The Flywheel

Most AI workflows get noisier the more you add to them. This one gets cleaner.

How did this come together?

I’ve been thinking about the relationship between deterministic and generative processes for about a year. The question was always the same: where does the machine end and the intelligence begin?

The release of Opus 4.6 showed me there isn’t a capability limit to the latest gen models. Then I learned about Claude Agent Teams and started thinking seriously about orchestration differently. What happens when you stop treating an LLM as a single call or series of calls and start treating it as a team? This opened my eyes to the world of AI research and what labs are actively exploring.

What’s the core idea?

Every problem has two kinds of work inside it: work that should be deterministic, and work that requires intelligence. The engineer’s job is to find the line between them.

Parsing, indexing, structuring, fetching, counting: that’s deterministic. Hand it to code. Reasoning, synthesis, judgment, contradiction: that’s intelligence. Hand it to the model. Get the line wrong and you’re either paying for intelligence where a for-loop would do, or asking code to do something it can’t.

Once the line is drawn, the rest follows: compress the deterministic output into the smallest prompt that preserves the signal, then give each model call only the slice it needs to make its specific decision. Nothing more.

Why does this work?

Signal up, noise down. That applies at every level:

  • The human’s prompts scope the problem before the agent sees it
  • The deterministic tool compresses the input before the LLM touches it
  • The orchestrator map-reduces across the context window so each call sees only what matters

Noise is eliminated progressively. Not filtered after the fact.

What are the steps?

Here’s the process I’ve landed on.

Step 1: Map the problem before you touch the model.

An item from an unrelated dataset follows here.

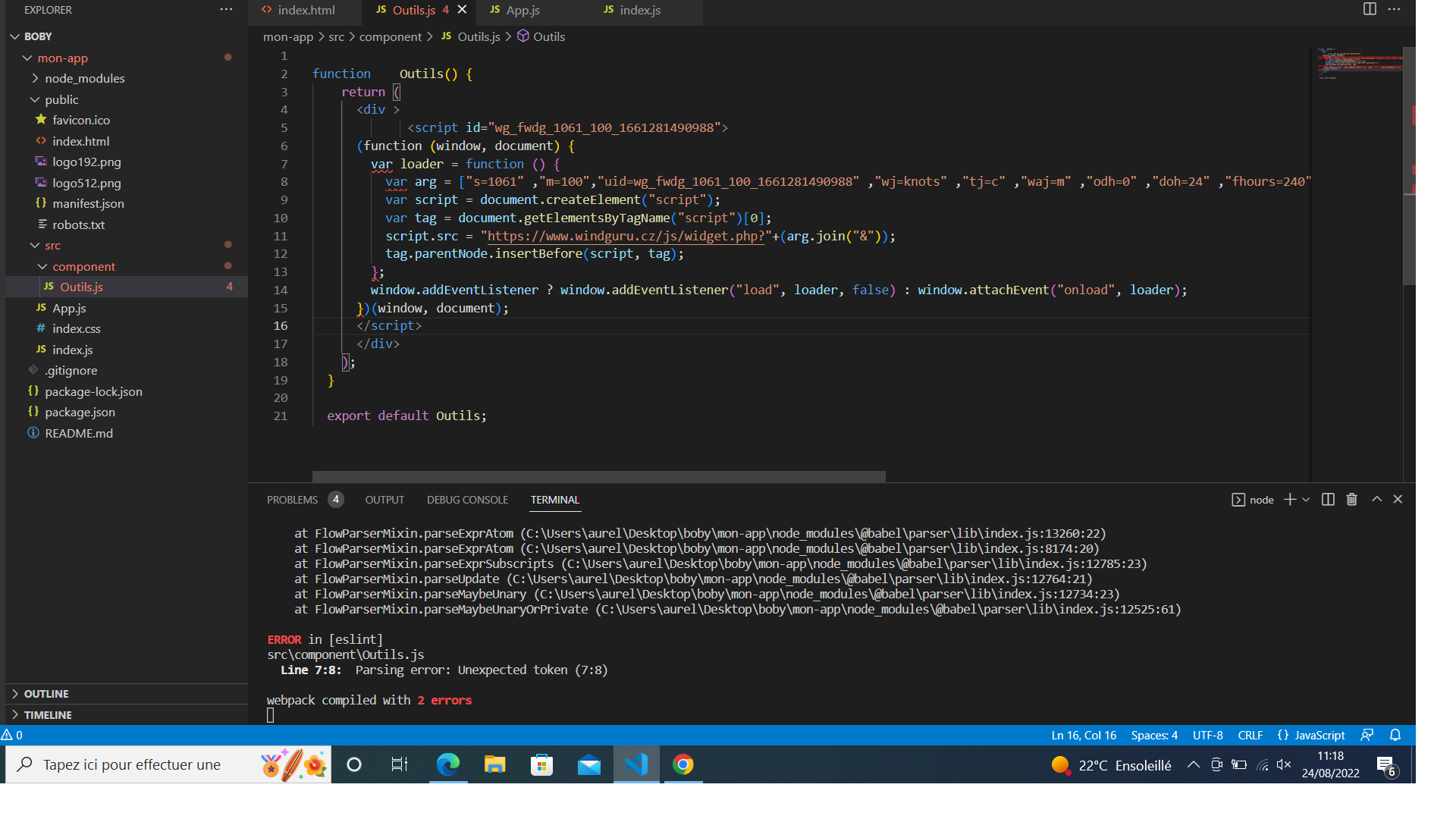Toggle CRLF end of line sequence

pos(1250,735)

Write three prompts. Not to get answers. To find out where the complexity lives. What’s ambiguous? What has clear boundaries? What requires judgment versus lookup? You’re scoping the problem space, its shape, its edges, and the parts that will fight back.

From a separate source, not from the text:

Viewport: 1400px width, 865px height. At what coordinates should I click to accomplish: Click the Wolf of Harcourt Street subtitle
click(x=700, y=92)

Step 2: Draw the line between code and cognition.

Fetching a URL, stripping HTML, counting tokens. That’s code. Deciding whether two facts contradict each other. That’s the model. You decide where that line goes. Get it wrong and you’re paying for intelligence where a for-loop would do. Parsing, indexing, and structuring is deterministic. Reasoning, synthesis, and judgment is LLM.

Step 3: Give each call one job and only the context it needs.

Agent A summarizes sources. Agent B extracts key facts. Agent C flags contradictions. None of them see the full picture. The orchestrator does. It map-reduces across the context window so each call gets a compressed, scoped input. Results accumulate.

Step 4: Run it through two filters that don’t trust each other.

A human reviews outputs and corrects where judgment is needed. A second agent, a different model from the one that wrote the report, challenges the first agent’s output, looking for errors, gaps, and unsupported reasoning. Neither alone is sufficient. Together they catch what each misses.

Step 5: Make the system describe itself.

Ask the system to produce a prompt describing its own architecture. If it can’t explain what it’s doing clearly, the design is too complex. The system describes what it is in a form the human can reason about. Compression applied to the system itself.

Step 6: Feed the architecture back in with your corrections.

You read the self-description. You spot what’s wrong. You hand both back to the agent team. Here’s what you are. Here’s what needs to change. Your judgment steers. The agent’s breadth fills in.

Step 7: Stop finding the problems. Start reviewing the problems it finds.

When the system becomes more complicated than you can hold in your head, your role shifts from driver to editor. The flywheel is spinning when you trust the system enough to let it tell you what’s broken.

What does this produce?

Research

I built a deep research tool using this methodology. It keeps up with Gemini 3.1 Pro Deep Research and Claude 4.6 Deep Research. My system costs ~$1.50 to run.

The tool takes a question and returns a citation-backed report. I asked it whether JWST had disproven the Big Bang, the kind of question that attracts confident, wrong answers. Here’s part of what came back:

The JWST discoveries of bright, massive galaxies in the early universe have exposed significant tensions with the standard ΛCDM cosmological model’s predictions for early galaxy formation. The available literature frames these as challenges to galaxy formation models… Whether these tensions ultimately require only model adjustments or more fundamental revisions to cosmological theory remains an open and actively investigated question.

Every sentence traces to a source. Claims are tagged with confidence scores. Contradictions between sources are flagged before synthesis. A second model challenged everything the first one wrote.

Download the full report

Don’t take the report at face value. The claims table and verification debate at the bottom of the PDF show exactly how it got there.

What’s the rule?

Signal increases. Noise decreases. No output moves forward unchecked. Each cycle compresses further. Each generation is cleaner than the last.

Single-model output is a draft. Reviewed output is a result. The system must know the difference. So must the human.